産後に集中力や記憶力が低下する?マミーブレインとは?
マミーブレインとは?どんな症状?
次に何をすれば良いのかぱっと思い浮かばなかったり、やらなければいけないことを忘れてしまったり、産後に頭が回らないと感じるママは多いようです。その反面赤ちゃんのうんちのにおいや機嫌、体調の変化には敏感に気づきます。
ママが赤ちゃんのお世話や発達のことが第一になり、生活に関することがあとまわしになるのは珍しくありません。あわただしい毎日のなかで、出産前と比べて記憶力や集中力が落ちた、判断力が鈍ったと感じる状態を一般的に「マミーブレイン(ママの脳、女脳)」と呼びます。
マミーブレインは、ぼーっとしたりうっかりミスが増えたりする「産後ボケ」のような現象であり、医学用語や病気の症状ではありません。SNSなどでは、自分の「やらかしてしまった体験談」にマミーブレインのハッシュタグをつけて発信している人もいます。
マミーブレインの原因は?
「ブレイン」という単語が意味するように、これまでマミーブレインの原因とされてきたのは、脳の萎縮により脳機能が低下するのではないかという説です。しかし実際は脳の変化と認知能力に関する文献は少なく、科学的根拠に乏しいのが実状でした。
このような状況のなか2016年にイギリスの科学誌で、妊娠から出産後にかけて女性の脳の一部が縮小するものの認知能力の低下は見られなかった、という論文が発表されました。研究チームは、脳の変化が赤ちゃんの感情や体調の変化を察知する能力や、危険を予測して回避する能力などを高めている可能性も示唆しています。
2023年にアメリカの医学雑誌に掲載された記事でも、産後の女性が認知能力の低下を感じている一方で、実際には子どもがいる女性と子どもがいない女性のあいだに認知能力の有意な差は認められなかったという報告がなされました。

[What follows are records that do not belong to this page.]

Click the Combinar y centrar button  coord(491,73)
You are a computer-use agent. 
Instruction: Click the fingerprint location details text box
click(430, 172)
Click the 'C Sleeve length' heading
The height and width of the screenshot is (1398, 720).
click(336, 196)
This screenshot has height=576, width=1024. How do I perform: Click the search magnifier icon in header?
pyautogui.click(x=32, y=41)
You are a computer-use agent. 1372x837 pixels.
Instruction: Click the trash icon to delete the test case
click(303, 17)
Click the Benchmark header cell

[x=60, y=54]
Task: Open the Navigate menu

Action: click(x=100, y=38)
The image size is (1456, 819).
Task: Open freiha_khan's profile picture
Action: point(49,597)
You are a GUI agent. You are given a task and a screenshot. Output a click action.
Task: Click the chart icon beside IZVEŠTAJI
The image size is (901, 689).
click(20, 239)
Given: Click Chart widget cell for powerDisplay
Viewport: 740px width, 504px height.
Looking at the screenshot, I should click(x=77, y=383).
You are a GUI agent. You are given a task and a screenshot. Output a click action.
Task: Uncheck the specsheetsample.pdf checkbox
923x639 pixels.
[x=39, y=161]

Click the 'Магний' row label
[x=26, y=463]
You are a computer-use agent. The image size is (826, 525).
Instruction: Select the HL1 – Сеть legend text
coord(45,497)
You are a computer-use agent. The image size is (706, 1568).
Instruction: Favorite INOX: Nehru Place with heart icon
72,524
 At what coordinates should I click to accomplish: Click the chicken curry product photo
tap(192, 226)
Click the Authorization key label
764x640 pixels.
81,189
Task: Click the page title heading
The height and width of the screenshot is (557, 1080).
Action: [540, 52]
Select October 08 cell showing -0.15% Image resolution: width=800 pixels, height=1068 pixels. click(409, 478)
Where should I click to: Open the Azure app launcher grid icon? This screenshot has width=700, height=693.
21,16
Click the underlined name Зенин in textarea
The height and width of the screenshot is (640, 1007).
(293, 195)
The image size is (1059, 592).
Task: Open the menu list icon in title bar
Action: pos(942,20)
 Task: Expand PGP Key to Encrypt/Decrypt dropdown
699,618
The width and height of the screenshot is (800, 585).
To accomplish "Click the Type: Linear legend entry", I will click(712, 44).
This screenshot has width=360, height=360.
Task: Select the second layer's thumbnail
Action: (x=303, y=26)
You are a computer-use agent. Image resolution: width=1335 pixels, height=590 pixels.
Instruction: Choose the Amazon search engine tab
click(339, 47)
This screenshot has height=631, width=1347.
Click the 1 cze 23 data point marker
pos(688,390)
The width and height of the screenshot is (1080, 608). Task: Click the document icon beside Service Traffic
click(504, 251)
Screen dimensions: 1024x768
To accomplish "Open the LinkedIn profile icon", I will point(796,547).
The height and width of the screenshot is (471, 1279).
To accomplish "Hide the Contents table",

これらの報告を含む最近の研究では、脳の変化は認知能力の低下をもたらすものではないという考えが示されています。ママたちが感じているマミーブレインは、睡眠不足や育児疲れ、ホルモンバランスの変化などによるものと考えられます。
マミーブレインはいつまで続く?
マミーブレインは疲れや睡眠不足が原因で起こると考えられるため、回復時期は生活環境や体力などによって人それぞれです。一般的には赤ちゃんの生活リズムが一定し、育児に慣れてくる半年から一年ころに産前の状態に戻る人が多いようです。